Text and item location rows

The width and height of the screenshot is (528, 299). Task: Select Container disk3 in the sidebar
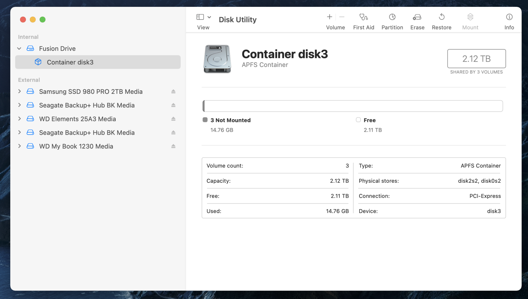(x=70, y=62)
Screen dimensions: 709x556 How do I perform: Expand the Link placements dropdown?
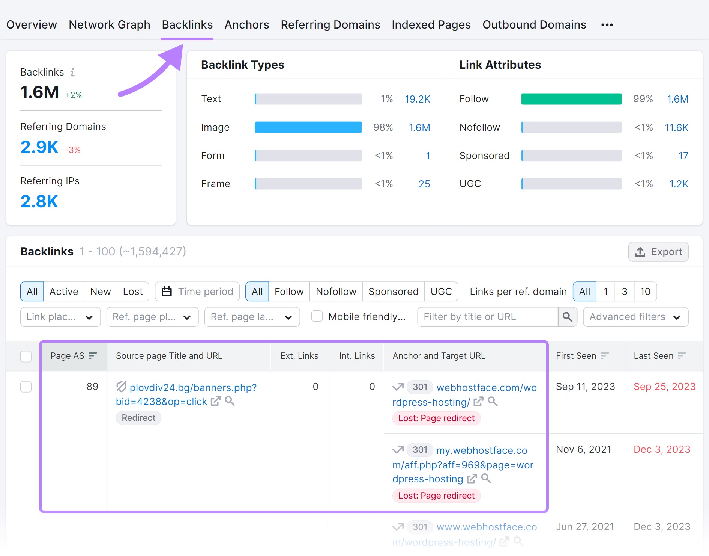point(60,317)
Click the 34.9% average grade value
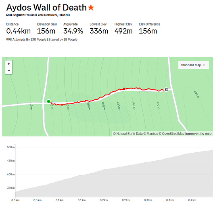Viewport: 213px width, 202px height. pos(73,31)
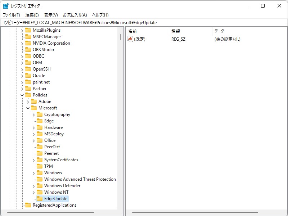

--

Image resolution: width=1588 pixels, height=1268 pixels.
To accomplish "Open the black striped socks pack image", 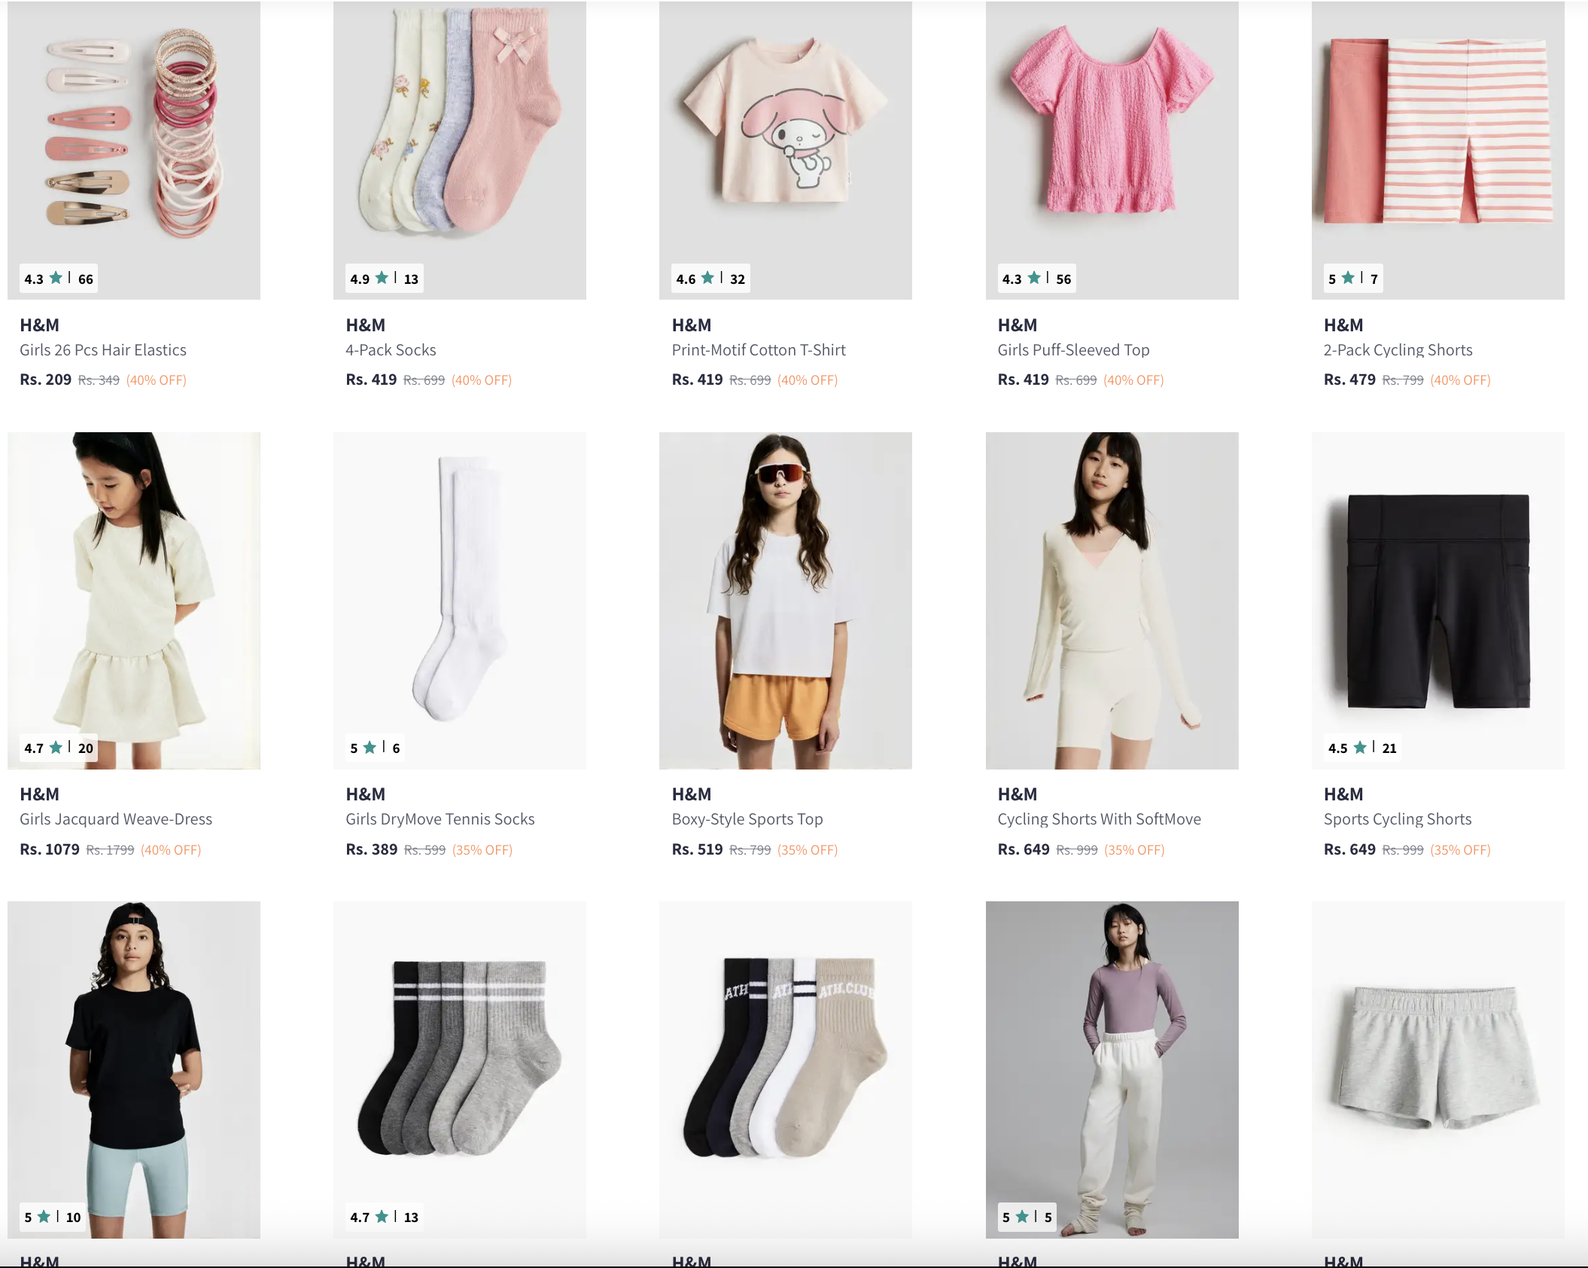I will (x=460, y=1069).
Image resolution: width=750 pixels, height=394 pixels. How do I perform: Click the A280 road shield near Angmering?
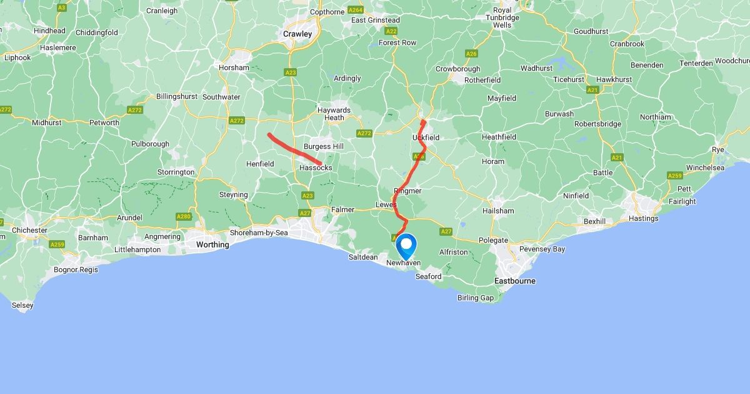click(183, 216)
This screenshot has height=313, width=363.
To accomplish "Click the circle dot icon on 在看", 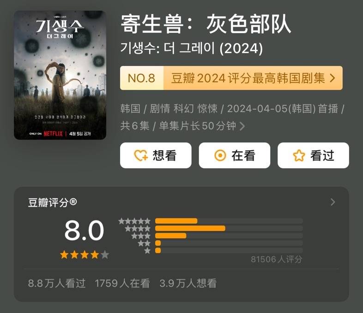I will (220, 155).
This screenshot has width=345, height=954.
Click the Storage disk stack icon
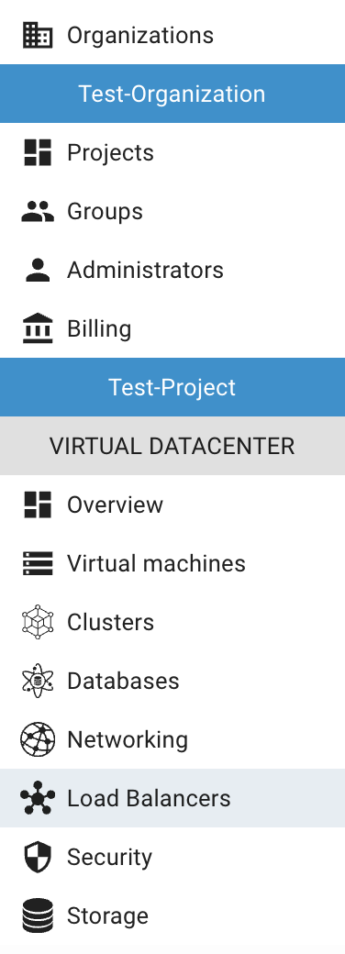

...

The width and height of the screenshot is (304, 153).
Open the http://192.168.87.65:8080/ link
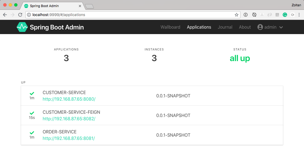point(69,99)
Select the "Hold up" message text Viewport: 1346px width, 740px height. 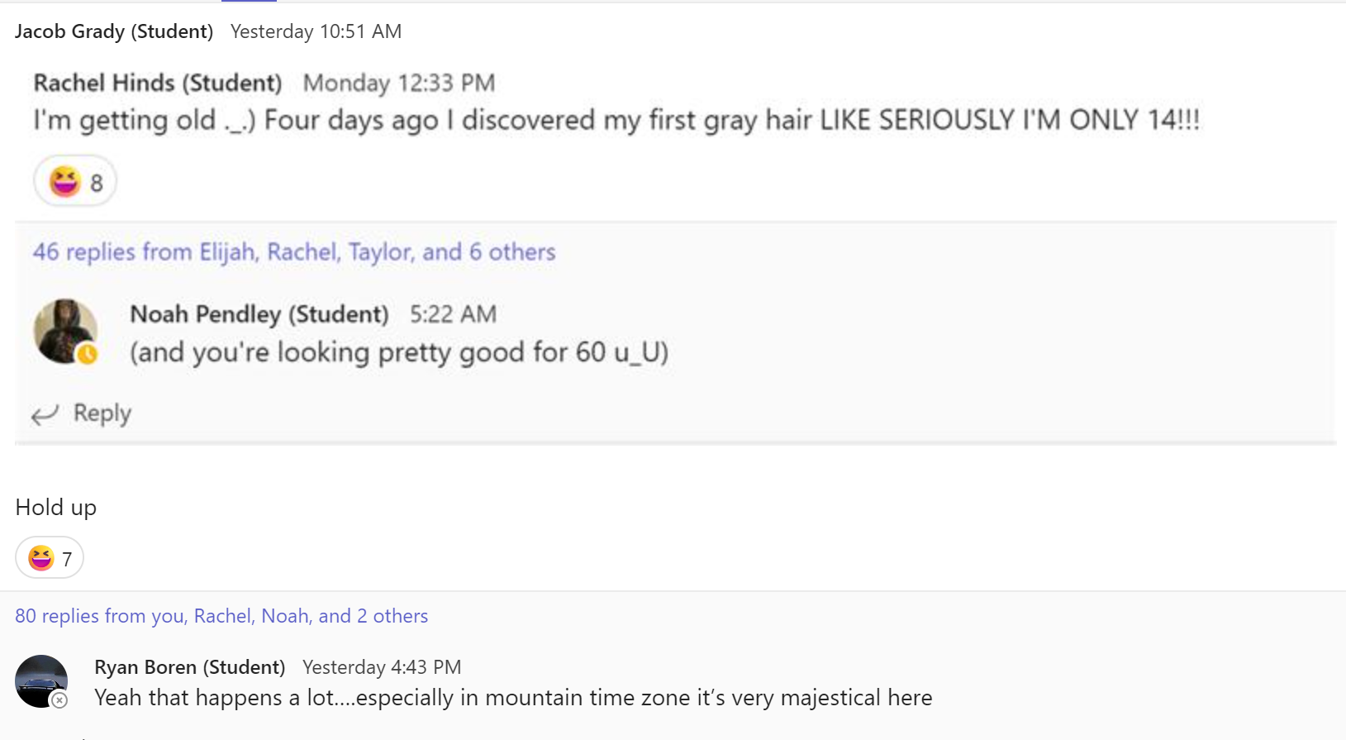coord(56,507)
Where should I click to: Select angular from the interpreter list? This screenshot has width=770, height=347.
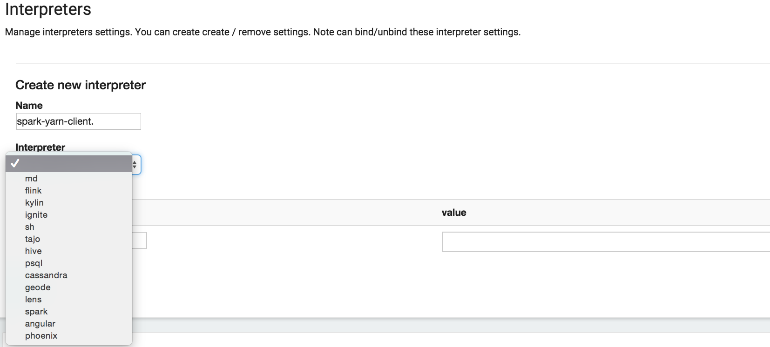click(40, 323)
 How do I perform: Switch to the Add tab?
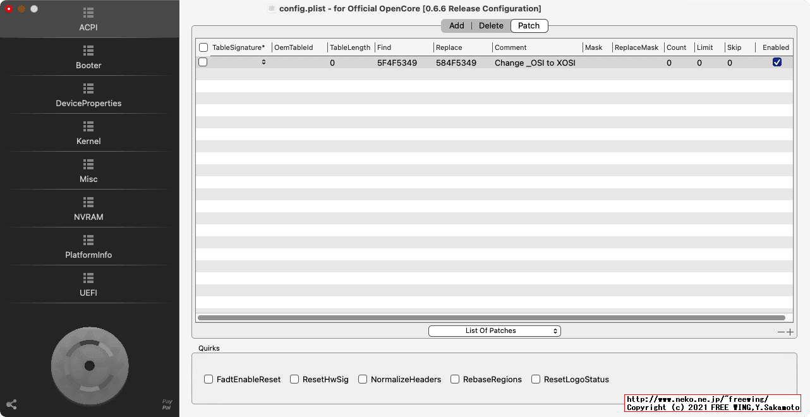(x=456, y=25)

**Problem:** Render the stretch from the line containing "The width and height of the screenshot is (528, 299)." through the line containing "Viewport: 213px width, 202px" as a Markdown table with the columns No. and Line, numbering each line and skipping blank lines. Leave the pictures out of the table.

**Response for this exercise:**
| No. | Line |
|---|---|
| 1 | The width and height of the screenshot is (528, 299). Task: Select Container disk3 in the sidebar |
| 2 | (x=70, y=62) |
| 3 | Screen dimensions: 709x556 How do I perform: Expand the Link placements dropdown? |
| 4 | point(60,317) |
| 5 | Click the 34.9% average grade value |
| 6 | Viewport: 213px width, 202px height. pos(73,31) |